* Problem to work on: After finding the line containing "The image size is (1512, 797)." below, please output that line and each following one through the line containing "Given: Click the lock", exactly as written.

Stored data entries
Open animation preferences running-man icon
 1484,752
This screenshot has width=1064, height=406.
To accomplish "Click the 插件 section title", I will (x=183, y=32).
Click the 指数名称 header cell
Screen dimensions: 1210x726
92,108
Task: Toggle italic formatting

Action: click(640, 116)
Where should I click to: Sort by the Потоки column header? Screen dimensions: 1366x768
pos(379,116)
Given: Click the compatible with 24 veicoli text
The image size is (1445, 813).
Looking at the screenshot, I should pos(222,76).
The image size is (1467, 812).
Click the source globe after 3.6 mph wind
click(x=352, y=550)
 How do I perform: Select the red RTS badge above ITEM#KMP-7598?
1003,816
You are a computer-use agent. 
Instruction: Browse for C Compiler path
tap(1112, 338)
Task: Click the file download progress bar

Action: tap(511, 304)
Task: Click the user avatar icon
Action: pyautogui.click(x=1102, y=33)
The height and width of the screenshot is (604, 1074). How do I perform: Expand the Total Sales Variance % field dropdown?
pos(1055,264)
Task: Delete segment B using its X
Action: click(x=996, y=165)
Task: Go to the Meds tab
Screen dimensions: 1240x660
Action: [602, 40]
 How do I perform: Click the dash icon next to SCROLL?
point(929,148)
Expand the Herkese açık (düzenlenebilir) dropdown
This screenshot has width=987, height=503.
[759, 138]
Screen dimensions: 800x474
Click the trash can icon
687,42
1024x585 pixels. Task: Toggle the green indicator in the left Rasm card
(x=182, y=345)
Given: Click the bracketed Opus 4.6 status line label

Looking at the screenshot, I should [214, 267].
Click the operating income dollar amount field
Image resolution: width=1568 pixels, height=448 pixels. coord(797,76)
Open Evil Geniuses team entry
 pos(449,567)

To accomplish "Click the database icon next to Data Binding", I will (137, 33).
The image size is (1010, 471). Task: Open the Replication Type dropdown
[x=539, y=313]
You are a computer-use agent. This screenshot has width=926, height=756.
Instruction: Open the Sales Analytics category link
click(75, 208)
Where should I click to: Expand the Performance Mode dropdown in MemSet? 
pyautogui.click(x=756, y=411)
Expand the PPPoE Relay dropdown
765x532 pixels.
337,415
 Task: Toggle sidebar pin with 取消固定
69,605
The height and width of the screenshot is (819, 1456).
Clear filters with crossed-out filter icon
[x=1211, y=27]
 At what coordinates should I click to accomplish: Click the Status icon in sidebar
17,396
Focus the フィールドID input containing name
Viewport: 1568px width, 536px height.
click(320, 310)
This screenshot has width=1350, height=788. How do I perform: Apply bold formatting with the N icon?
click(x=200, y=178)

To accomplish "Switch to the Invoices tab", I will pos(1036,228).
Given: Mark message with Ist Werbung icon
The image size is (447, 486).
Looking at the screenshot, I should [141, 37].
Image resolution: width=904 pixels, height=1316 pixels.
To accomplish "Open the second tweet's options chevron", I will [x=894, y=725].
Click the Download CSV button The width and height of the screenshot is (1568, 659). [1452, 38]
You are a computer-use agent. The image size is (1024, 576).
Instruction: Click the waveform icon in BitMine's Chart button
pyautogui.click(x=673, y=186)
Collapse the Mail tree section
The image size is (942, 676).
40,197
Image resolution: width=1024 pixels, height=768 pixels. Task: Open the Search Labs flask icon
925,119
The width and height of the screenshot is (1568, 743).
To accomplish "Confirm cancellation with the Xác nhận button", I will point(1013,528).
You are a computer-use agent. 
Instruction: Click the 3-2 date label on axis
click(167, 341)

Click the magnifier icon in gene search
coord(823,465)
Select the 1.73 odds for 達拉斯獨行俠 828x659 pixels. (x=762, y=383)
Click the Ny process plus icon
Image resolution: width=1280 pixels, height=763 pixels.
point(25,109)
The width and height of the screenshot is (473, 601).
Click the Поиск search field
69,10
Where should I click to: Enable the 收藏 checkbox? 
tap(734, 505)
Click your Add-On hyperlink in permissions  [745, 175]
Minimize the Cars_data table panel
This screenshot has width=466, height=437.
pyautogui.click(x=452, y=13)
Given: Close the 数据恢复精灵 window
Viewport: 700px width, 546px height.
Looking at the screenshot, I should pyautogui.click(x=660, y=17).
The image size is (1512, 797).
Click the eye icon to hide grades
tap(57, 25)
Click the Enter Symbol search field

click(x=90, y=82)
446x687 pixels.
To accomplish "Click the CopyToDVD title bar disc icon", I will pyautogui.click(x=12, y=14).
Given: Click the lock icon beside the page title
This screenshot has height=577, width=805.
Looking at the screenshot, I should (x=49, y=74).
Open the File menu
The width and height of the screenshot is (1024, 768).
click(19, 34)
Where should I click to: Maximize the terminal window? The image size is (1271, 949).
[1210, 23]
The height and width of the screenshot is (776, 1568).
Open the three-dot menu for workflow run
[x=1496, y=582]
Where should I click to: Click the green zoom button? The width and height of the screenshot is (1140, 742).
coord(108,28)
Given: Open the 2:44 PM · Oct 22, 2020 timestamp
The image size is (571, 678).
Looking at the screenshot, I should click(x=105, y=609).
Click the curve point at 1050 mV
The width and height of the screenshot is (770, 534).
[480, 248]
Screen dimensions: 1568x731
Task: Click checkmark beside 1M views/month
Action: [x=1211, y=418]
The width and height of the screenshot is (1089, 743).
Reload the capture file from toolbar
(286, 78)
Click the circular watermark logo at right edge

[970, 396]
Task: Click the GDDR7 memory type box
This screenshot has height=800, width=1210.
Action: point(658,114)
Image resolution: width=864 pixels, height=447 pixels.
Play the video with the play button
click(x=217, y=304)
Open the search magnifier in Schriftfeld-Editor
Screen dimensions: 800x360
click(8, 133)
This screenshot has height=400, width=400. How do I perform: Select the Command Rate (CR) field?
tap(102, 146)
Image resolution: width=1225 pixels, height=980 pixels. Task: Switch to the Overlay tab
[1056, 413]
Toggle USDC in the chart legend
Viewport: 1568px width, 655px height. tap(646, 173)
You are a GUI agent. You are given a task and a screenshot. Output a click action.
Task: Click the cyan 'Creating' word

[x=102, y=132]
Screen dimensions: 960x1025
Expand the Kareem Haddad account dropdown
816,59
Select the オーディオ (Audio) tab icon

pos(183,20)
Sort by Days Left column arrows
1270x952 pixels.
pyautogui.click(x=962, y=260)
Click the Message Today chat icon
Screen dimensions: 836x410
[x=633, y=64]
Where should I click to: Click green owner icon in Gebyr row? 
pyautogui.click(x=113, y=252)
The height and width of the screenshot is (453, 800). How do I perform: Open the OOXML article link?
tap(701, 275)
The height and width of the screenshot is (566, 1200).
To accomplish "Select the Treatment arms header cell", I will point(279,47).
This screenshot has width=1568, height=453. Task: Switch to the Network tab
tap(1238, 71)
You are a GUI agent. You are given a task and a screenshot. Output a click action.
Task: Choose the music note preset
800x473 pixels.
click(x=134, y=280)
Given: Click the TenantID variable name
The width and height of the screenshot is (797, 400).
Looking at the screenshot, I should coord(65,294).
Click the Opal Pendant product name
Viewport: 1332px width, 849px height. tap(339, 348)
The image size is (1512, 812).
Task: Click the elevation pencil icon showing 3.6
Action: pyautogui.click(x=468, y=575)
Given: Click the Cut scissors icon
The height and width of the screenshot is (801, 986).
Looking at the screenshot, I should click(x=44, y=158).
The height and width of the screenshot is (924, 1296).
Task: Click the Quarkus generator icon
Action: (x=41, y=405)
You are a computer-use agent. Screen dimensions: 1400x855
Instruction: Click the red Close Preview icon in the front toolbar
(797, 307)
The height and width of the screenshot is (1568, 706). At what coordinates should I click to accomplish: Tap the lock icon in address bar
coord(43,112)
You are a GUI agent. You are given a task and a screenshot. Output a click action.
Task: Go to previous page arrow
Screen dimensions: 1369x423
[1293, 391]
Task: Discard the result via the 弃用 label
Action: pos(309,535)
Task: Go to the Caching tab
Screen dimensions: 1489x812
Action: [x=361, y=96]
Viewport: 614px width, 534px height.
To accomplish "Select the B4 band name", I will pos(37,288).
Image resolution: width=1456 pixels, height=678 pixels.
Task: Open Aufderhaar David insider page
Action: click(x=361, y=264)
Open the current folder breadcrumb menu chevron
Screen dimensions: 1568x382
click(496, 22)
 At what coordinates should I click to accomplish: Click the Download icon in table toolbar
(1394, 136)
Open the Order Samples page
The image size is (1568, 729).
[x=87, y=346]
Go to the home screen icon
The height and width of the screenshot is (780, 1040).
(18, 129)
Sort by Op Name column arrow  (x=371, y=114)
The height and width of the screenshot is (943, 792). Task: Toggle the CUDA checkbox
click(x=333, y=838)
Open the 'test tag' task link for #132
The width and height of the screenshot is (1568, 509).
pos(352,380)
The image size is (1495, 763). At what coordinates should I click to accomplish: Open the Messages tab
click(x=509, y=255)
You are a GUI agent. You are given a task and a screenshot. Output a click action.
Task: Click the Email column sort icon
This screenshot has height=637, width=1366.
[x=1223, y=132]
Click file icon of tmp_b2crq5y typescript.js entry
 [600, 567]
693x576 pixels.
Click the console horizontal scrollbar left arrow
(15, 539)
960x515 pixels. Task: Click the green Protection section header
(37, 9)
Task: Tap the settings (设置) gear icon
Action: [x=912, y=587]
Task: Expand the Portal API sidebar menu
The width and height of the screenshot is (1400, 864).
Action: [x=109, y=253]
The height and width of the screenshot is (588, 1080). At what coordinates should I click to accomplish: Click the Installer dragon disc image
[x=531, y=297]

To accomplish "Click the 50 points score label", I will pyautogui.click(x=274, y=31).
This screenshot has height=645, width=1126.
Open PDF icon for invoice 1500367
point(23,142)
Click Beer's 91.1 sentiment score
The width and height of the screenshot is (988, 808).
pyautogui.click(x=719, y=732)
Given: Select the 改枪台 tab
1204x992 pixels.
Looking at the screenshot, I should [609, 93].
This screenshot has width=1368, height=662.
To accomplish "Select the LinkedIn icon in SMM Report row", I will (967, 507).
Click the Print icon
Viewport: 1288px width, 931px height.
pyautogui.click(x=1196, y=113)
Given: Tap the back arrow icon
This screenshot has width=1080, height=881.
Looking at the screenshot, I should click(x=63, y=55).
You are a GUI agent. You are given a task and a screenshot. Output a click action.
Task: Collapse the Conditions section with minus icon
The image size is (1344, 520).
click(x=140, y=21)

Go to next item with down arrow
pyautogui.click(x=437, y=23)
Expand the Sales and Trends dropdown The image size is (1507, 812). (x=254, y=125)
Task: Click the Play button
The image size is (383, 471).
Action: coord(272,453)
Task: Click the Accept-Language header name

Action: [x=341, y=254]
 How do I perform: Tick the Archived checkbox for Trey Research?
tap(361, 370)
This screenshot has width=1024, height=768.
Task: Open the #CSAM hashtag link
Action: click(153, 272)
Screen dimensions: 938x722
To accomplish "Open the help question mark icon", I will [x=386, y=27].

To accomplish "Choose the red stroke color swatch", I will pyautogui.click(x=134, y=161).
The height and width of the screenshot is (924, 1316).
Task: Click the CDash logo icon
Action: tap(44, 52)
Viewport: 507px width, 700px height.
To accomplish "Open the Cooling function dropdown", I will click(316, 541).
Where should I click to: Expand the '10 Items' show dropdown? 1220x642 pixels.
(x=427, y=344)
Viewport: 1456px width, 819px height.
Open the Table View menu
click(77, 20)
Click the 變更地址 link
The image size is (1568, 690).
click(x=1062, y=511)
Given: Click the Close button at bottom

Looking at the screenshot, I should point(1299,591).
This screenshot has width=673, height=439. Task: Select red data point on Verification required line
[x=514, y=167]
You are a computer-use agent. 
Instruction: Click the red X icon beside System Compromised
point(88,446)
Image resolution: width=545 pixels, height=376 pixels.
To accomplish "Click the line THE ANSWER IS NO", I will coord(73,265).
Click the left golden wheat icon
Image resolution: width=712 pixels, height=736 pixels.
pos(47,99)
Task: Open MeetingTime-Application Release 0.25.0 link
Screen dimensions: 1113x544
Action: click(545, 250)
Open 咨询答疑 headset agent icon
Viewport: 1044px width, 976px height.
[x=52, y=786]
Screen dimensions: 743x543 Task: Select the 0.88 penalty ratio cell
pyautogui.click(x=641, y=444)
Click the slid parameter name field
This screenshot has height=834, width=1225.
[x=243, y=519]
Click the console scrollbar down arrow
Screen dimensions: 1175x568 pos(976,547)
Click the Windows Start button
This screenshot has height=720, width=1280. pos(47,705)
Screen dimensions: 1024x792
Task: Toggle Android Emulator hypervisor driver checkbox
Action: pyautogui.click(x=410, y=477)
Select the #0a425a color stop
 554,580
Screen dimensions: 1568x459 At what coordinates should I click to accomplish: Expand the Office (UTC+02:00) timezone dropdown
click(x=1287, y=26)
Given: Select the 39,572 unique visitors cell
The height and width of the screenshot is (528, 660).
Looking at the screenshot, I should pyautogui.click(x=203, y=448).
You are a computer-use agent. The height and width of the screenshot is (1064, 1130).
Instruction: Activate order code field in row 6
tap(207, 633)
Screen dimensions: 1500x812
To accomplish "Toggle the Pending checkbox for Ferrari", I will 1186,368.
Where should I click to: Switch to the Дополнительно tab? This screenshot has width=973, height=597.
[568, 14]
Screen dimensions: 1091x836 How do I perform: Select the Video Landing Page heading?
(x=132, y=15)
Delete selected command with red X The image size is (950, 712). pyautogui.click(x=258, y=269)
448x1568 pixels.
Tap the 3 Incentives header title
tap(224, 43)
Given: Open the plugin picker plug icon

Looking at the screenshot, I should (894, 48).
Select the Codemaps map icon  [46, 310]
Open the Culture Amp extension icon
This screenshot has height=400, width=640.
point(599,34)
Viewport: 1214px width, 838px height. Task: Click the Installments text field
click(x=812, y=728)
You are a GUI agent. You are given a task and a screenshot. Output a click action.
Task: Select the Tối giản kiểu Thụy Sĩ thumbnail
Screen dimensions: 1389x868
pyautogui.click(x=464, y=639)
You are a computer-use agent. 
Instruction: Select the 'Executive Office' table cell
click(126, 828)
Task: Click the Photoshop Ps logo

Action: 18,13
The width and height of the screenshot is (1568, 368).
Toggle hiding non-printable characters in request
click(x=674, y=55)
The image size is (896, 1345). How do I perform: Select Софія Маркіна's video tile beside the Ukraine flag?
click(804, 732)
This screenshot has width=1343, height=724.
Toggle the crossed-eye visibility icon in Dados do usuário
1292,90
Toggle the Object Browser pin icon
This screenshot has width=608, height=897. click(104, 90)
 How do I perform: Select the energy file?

* Answer:
The image size is (1512, 797).
Click the eye icon to hide grades
tap(57, 25)
Click the Enter Symbol search field

click(x=90, y=82)
446x687 pixels.
To accomplish "Click the CopyToDVD title bar disc icon", I will pyautogui.click(x=12, y=14).
Given: Click the lock icon beside the page title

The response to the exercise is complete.